WHAT NEEDS TO BE DONE: What you need to produce from the material below is an exact transcription of the lines from the one with "Pagamento seguro (353, 2441)" through the one with "Lojas (330, 2491)", both included, and no other line.

***

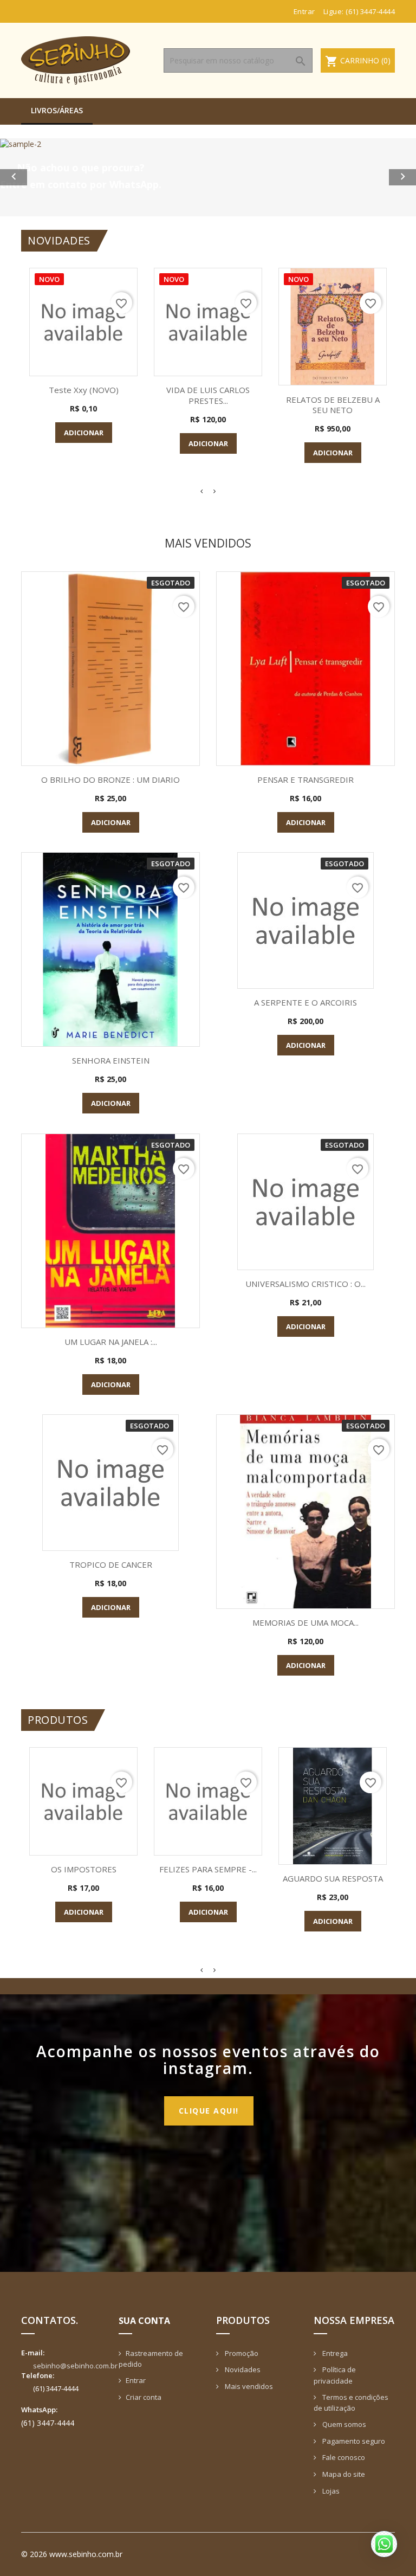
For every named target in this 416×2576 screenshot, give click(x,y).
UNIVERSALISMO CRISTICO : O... (305, 1283)
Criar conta (143, 2397)
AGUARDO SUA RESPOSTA (333, 1878)
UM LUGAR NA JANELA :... (110, 1341)
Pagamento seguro (353, 2441)
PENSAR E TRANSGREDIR (305, 779)
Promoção (240, 2353)
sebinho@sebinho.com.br (75, 2366)
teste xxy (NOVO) (84, 389)
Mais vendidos (248, 2386)
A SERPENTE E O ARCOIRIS (305, 1002)
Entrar (136, 2380)
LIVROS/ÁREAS (57, 110)
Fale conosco (343, 2457)
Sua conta (144, 2321)
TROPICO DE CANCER (110, 1564)
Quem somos (343, 2424)
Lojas (330, 2491)
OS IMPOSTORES (83, 1869)
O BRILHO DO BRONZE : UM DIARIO (110, 779)
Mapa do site (343, 2474)
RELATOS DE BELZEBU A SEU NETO (333, 405)
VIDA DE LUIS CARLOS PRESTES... (208, 395)
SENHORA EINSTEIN (111, 1060)
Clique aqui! (209, 2110)
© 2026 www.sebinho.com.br (71, 2554)
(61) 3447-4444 (370, 11)
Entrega (334, 2353)
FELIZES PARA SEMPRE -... (208, 1869)
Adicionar (83, 432)
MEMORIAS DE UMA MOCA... (305, 1622)
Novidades (242, 2369)
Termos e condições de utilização (351, 2402)
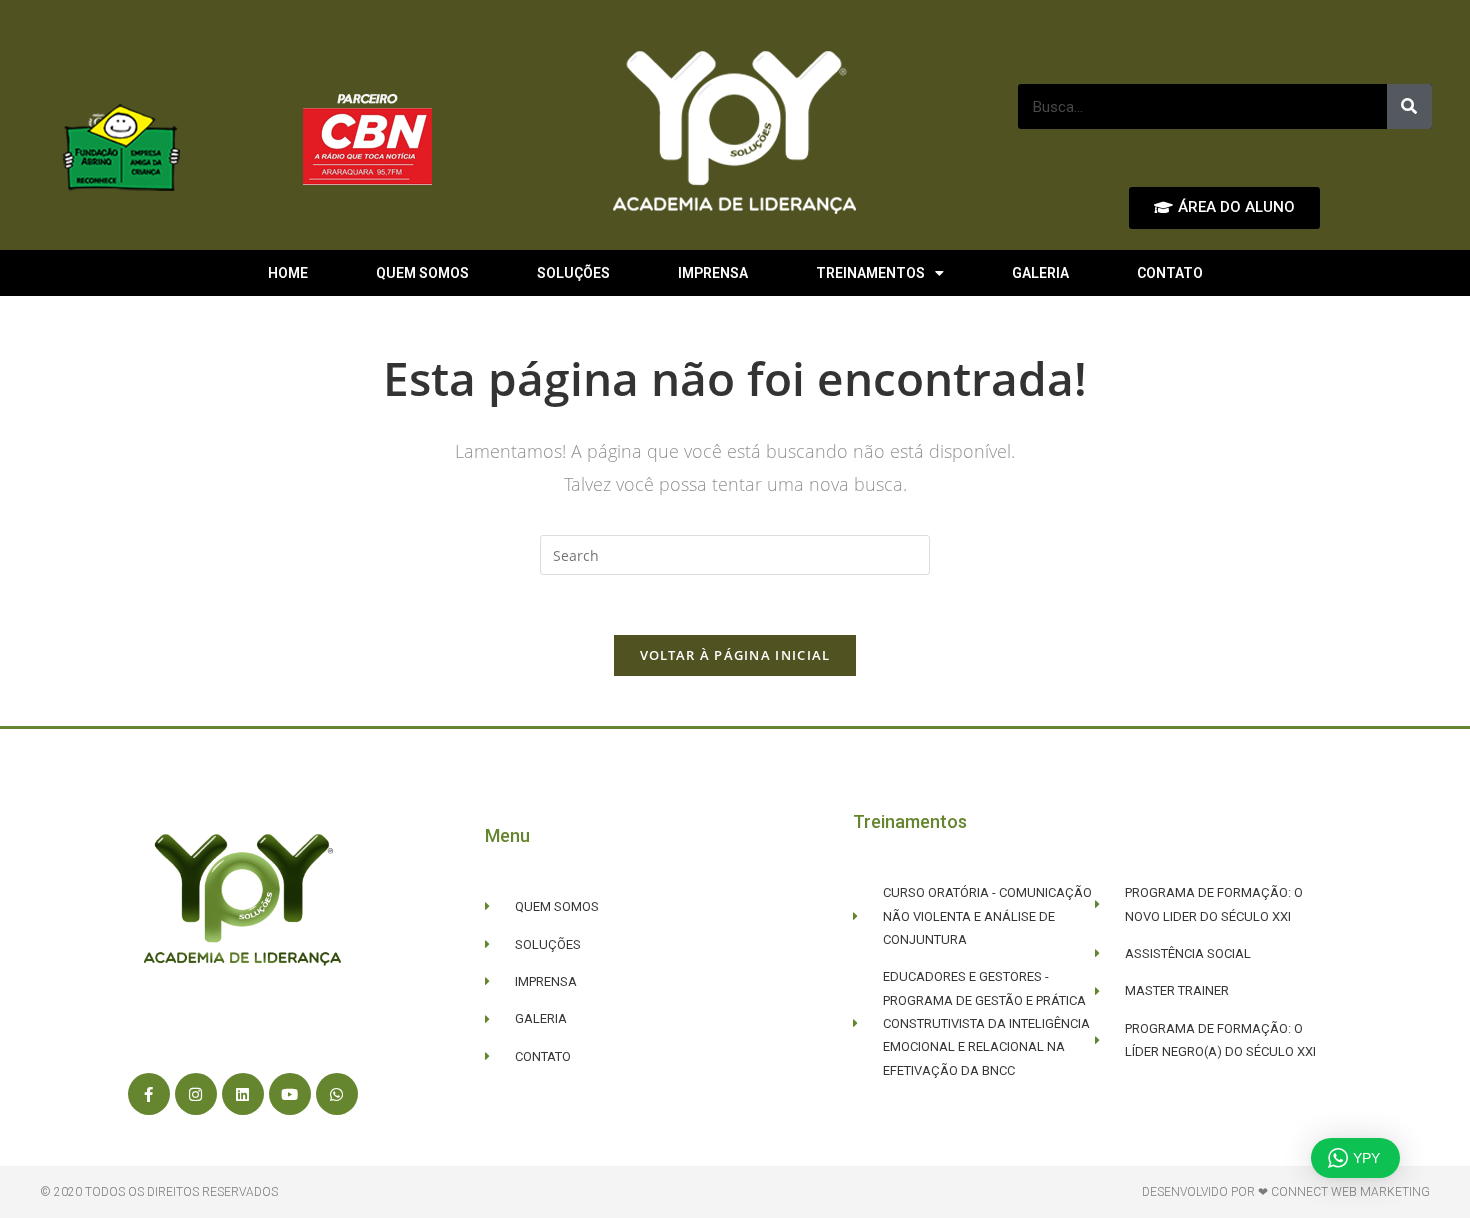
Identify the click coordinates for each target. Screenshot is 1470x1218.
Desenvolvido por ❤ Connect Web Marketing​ (1286, 1192)
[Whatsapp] (337, 1094)
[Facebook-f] (149, 1094)
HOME (288, 273)
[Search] (1409, 106)
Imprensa (713, 273)
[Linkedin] (243, 1094)
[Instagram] (196, 1094)
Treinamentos (870, 273)
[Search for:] (735, 553)
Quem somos (422, 273)
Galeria (1040, 273)
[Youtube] (290, 1094)
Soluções (573, 273)
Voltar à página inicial (735, 655)
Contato (1170, 273)
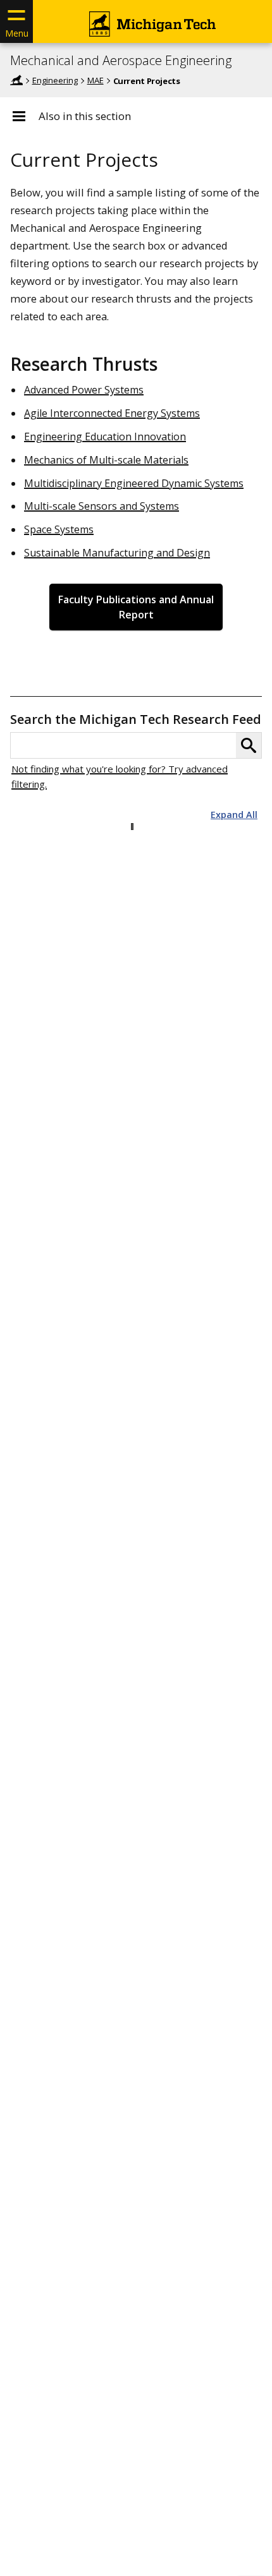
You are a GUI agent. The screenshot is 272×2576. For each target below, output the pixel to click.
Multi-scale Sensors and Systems (101, 506)
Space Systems (59, 529)
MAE (95, 80)
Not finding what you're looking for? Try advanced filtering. (119, 776)
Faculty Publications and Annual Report (136, 607)
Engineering (55, 80)
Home (16, 80)
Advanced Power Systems (84, 390)
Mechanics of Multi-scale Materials (106, 460)
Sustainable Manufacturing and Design (117, 553)
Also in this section (85, 116)
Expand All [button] (234, 814)
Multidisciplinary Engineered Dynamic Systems (134, 483)
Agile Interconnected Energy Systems (112, 413)
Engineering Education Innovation (105, 436)
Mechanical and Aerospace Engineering (121, 60)
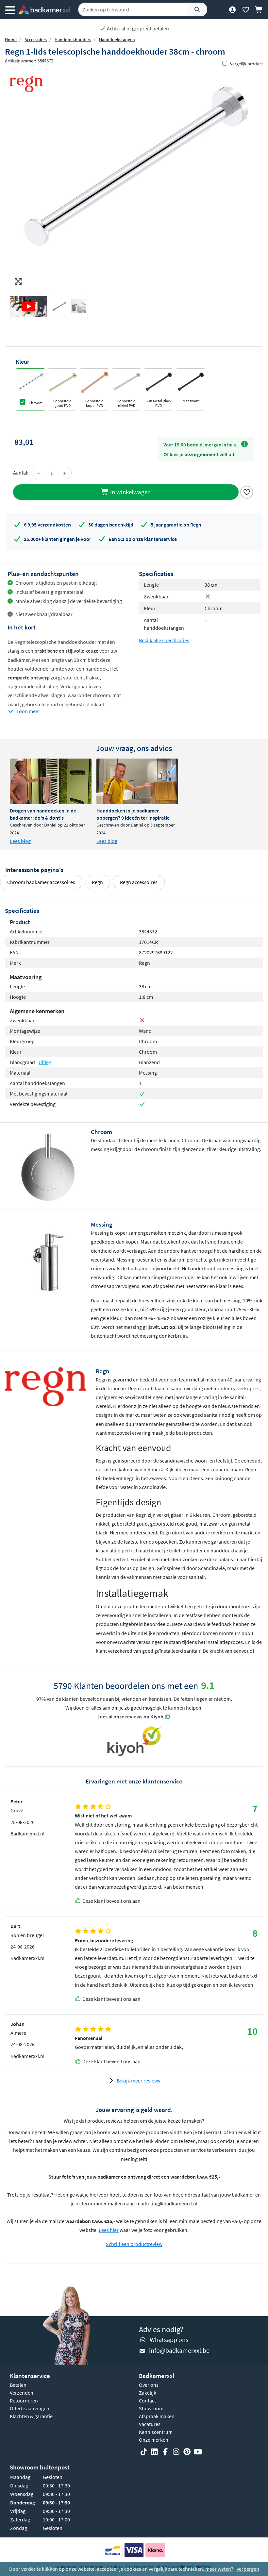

***

RESULT OF THIS EXERCISE:
Pagamento seguro (353, 2441)
PENSAR E TRANSGREDIR (305, 779)
Promoção (240, 2353)
sebinho@sebinho.com.br (75, 2366)
teste xxy (NOVO) (84, 389)
Mais vendidos (248, 2386)
A SERPENTE E O ARCOIRIS (305, 1002)
Entrar (136, 2380)
LIVROS/ÁREAS (57, 110)
Fale conosco (343, 2457)
Sua conta (144, 2321)
TROPICO DE CANCER (110, 1564)
Quem somos (343, 2424)
Lojas (330, 2491)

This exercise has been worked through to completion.